The residual value ($146mn) could be attributed to the operating business which consist of two restaurant chains (Steak n Shake and Western Sizzlin), two insurance businesses, two oil companies and Maxim magazine.

These businesses collectively earned $27.6m of net operating profit in 2022.
Source: Companies Annual report
The way Sardar Biglari arranged his compensation is also quite interesting. His base salary is $900k, but his main compensation comes from growing the company’s book value. He receives the bonus only if the book value in a given year exceeds the previous high-water mark level by 6%. The bonus would amount to 25% of the incremental book value created above the high-water mark plus 6%.

Given that he is the largest shareholder of the company, such a compensation structure looks too generous, in my view. This would be one reason for the stock to trade at a discount. Needless to say, the richest investor Warren Buffett continues to receive just $100k annual salary with no bonus whatsoever, as 99% of his net worth is locked in Berkshire Hathaway shares.

My next steps are to understand the evolution of the company’s per-share NAV since 2008, more specific reasons for the past acquisitions and the subsequent performance of the acquired businesses. I also want to read more background information on the founder, his incentive arrangement, the Lion Fund and its investment strategy, as well as the evolution of the share count.

Boston Omaha Company

Ticker: BOC US
Price: $19.4
Mkt Cap: $608mn
EV: $506mn

This is quite a controversial company. It is either a small Berkshire Hathaway or a potential disappointment. The company was founded by two young investors, one of whom (Alex Rozek) is a relative of Warren Buffett (he is the grandson of Buffett’s sister). The company publishes very thoughtful letters referring to the same principles that Buffett speaks about. The difference is that management also has stakes in various underlying assets. The company has had several equity raises since 2015, and it is generally harder to analyse the company due to its corporate structure.

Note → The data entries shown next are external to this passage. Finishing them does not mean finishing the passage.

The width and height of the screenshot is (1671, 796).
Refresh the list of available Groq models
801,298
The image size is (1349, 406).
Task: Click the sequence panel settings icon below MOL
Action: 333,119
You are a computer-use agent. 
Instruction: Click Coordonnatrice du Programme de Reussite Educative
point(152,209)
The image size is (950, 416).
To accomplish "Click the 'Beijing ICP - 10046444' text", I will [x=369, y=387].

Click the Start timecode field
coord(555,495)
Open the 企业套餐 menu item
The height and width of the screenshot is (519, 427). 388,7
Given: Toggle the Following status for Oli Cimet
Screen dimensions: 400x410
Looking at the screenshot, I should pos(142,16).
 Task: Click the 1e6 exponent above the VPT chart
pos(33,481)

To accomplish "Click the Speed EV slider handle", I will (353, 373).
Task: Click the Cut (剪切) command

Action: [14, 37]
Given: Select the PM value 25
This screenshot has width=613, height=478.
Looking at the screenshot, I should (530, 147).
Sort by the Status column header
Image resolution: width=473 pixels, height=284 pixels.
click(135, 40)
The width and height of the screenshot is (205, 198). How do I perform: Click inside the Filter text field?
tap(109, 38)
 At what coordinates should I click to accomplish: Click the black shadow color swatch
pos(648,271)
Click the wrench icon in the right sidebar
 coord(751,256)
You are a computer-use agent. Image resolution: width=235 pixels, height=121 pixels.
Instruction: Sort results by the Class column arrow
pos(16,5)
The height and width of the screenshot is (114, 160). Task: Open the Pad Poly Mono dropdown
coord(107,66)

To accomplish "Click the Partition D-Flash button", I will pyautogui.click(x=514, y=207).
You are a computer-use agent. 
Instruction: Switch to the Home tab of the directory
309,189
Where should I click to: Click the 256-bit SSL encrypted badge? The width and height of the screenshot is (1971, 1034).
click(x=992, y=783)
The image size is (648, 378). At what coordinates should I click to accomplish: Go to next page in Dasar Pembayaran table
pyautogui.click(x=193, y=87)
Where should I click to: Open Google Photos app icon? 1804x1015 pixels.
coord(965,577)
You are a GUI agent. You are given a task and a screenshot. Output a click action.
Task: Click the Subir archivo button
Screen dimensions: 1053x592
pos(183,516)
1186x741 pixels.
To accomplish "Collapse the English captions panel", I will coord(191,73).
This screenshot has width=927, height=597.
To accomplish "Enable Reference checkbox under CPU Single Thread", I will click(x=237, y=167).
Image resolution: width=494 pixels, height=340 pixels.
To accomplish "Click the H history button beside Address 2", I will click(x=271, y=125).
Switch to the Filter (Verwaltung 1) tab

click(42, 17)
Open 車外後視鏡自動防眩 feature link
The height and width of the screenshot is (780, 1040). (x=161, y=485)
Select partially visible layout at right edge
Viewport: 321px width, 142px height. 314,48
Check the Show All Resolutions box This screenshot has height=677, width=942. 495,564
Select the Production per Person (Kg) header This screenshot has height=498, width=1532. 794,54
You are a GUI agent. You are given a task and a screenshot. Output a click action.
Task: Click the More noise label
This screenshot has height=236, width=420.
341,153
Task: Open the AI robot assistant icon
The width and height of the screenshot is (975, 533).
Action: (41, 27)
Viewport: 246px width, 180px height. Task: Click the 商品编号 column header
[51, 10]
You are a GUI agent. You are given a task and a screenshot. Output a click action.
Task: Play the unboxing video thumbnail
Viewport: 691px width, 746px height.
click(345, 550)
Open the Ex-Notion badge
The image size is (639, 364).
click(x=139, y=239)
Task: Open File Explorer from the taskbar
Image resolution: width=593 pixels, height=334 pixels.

The two co-CEOs collectively own 25% of BOC’s shares (and 44% of voting rights).

Management states that:

“Boston Omaha’s focused objective is growing intrinsic value per share at an attractive rate while seeking to maintain an uncompromising financial position.”

The company operates three businesses: a Billboard company, Insurance, and Broadband. In addition, it runs several investment funds with a combined AuM of $157mn. It also has about $52.5mn of cash and no debt at the parent level (just $29mn non-recourse debt at a subsidiary level).

My concerns:

  • co-CEOs seem to have interests in other businesses, and unlike Buffett, they don’t keep 90% of their net worth in one company (BOC)

  • The company pays high professional fees ($7mn in 2021 vs revenue of $57mn and total assets of $807mn; in 2022: $5mn vs revenue of $81mn)

  • Operating loss of $5.2mn, $23.8mn and $4.99mn in 2022, 2021 and 2020, respectively

  • Management has been regularly raising new shares and diluting its interest, although other directors have been buying shares in the market.

Smith-Midland Corporation

Ticker: SMID US
Price: $15.9
Mkt Cap: $83.6mn
EV: $85.6mn

A family-run business founded in the 1960s. Key products include Highway barriers, SlenderWall Cladding, Noise absorbing walls and other construction products.

The business has partially pivoted to rentals which improved economics (relative to the sale of manufactured products).

There are natural barriers to entry as concrete parts are heavy and are not economical to transport long-distance; local manufacturers are mini-monopolies. SMID is a leader in a few South-East locations in the US.

The business seems to be quite cyclical with fairly high fixed costs, as was evidenced in 2022 when a slight decline in revenue led to a negative net income. Operations also require high working capital, which negatively affects the FCF.